Building an innovation-ready chassis

Once leaders think in terms of layers, they can design a benefits structure that absorbs new shocks without a full rebuild.

At the catastrophic end, enhanced stop loss, reinsurance pools, captives, and performance-based arrangements with centers of excellence are the right tools. These are classic risk transfer and risk sharing mechanisms, and they will continue to evolve as new therapies come to market.

At the base and middle of the pyramid, organizations need something more fundamental: a stable, consistent way for employees to access relationship based primary care. That is where direct primary care and concierge medicine come in. They do not change every time a new drug class is approved. They are a consistent operating system for how employees enter and move through the health system.

Across different markets, I have seen DPC and concierge models work well when the benefits are layered: predictable subscription style costs covering a large portion of routine and chronic care; faster access and longer visits that reduce unnecessary specialist referrals and emergency department use; a trusted clinician who can coordinate care when high cost events do occur, including evaluation and follow up for gene or cell therapies; and better information inside the care relationship, which improves the ability to evaluate other innovations and hold vendors accountable.

In economic terms, DPC and concierge create a more stable middle of the distribution. When everyday spend is more predictable and well managed, tail events remain important but no longer threaten to distort the entire budget philosophy.

A quieter, more durable path to resilience

It is tempting to treat benefits innovation like a technology cycle, with a constant next big thing and a steady stream of compelling pitches. For most employers, however, the goal is not to be first with every innovation. The goal is to be deliberate about the ones that matter most to their people and their balance sheet.

That often means letting some solutions mature, watching outcomes and contractual performance, and entering when data and terms are more favorable. That is not timidity. It is governance.

At the same time, there is a real opportunity to build a front door that actually works. To push as much care as possible into consistent, relationship-based settings, and to give employees a known place to go when they are worried, not only when they are already in crisis. To align plan design and contributions so that primary care is easy to use, not something people feel they should avoid. In that context, DPC and concierge are not perks. They are core infrastructure.

The payoff is not a single year of savings. It is a decade of fewer avoidable admissions, better managed chronic disease, more stable stop loss negotiations, and a workforce that does not experience the health plan as a maze of disconnected programs.

When the next breakthrough therapy arrives, and the next wave of carve outs and risk pools appears with it, employers can evaluate them against a clear strategy and a solid base rather than out of fear that failing to react will leave them behind. That is what an innovation ready benefits strategy looks like.

Where to start

For CHROs and CFOs ready to move from product reaction to strategy, the first step is not adding another solution. It is mapping the organization's own risk pyramid: how much spend lives in primary and preventive care, chronic disease, moderate acuity, and catastrophic events, and how many vendors and programs currently touch each layer.

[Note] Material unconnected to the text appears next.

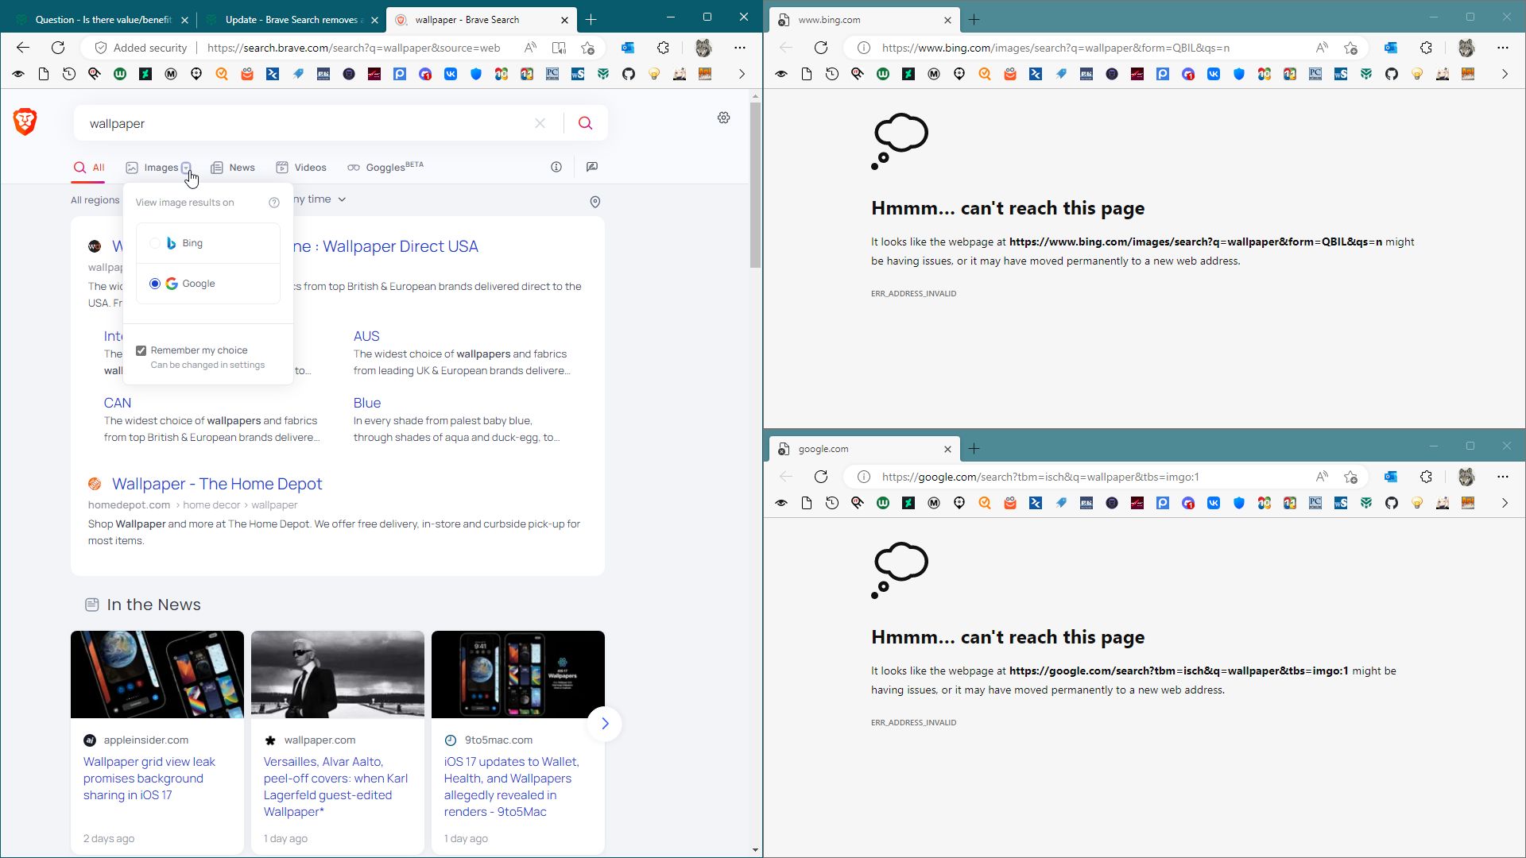The height and width of the screenshot is (858, 1526).
Task: Select the Google radio option
Action: (x=155, y=284)
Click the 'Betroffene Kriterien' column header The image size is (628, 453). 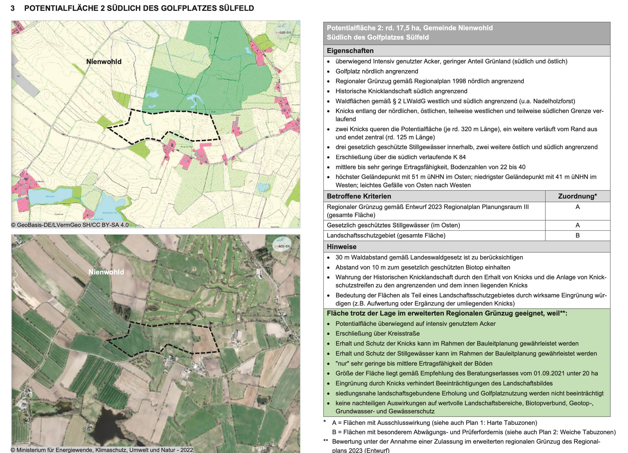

From there, two questions can guide the next phase. First, what would it look like to simplify the front door of care for employees, and could direct primary care or concierge contracting be part of that? Second, how will the organization decide which future innovations deserve a place in the plan, and what criteria will be applied consistently before adding more complexity?

Gene therapies and other breakthroughs will keep coming. The challenge is not to predict which one will matter most. The challenge is to ensure that when they arrive, they land on an architecture built for turbulence, not a patchwork of past reactions.